California will begin setting aside 40% of all vaccine doses for the state's most vulnerable neighborhoods in an effort to inoculate people most at risk from the coronavirus more quickly.
The doses will be spread out among 400 ZIP codes with about 8 million people eligible for shots.
Once 2 million vaccine doses are given out in those neighborhoods, the state will make it easier for counties to move through reopening tiers that dictate what businesses can be open.
Dr. Mark Ghaly says those neighborhoods have lower rates of vaccination but often are the most at risk from coronavirus.
According to the state's plan, communities that fall into the lowest 25% of the California Healthy Places Index (HPI) will receive double the amount of allocated vaccines compared to the rest of the state for at least two weeks.

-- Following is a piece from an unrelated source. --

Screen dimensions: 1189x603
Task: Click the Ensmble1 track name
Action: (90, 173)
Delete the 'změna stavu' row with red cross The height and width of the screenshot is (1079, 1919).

"(The California Healthy Places Index) is describing communities that have higher rates of chronic diseases and are disproportionally impacted by the COVID-19 pandemic as well as other chronic diseases that increase their risk of complications and dying of COVID-19, says UCSB Director of Health Equity Initiatives, Dr. Melissa Smith
On the Central Coast, parts of Paso Robles, Santa Maria, Lompoc, and Isla Vista fall into the lowest HPI quartile.
Executive Director of the Mixteco Indigena Community Organization Project (MICOP), Arcenio Lopez, explains what this means for some of the communities he represents.
"We are very excited to reach out to the indigenous farm workers more specifically to Paso Robles and San Miguel where there is a big representation of indigenous Mixteco farm worker community," he says.
Lopez says access to internet registration and emails for vaccinations can sometimes be a challenge for the workers he represents. Santa Barbara County Public Health addressed some of these issues at a farm worker vaccine clinic in Santa Maria on Sunday.
"As we just saw in the vaccine pilot in Santa Maria, ensuring all vulnerable communities have access also includes language and cultures, so we look forward to working with the Santa Barbara health department to ensure vaccine doses are distributed as equitably as possible," says CAUSE policy advocate, Rebeca Garcia.
Santa Barbara County Public Health confirmed these areas will qualify for the increase and are awaiting plans to be able to make next steps.
San Luis Obispo County Public Health also said in a statement that they are currently working on how to implement the governor's announcement and are continuing to work toward getting the vaccine to populations that are adversely impacted by COVID-19.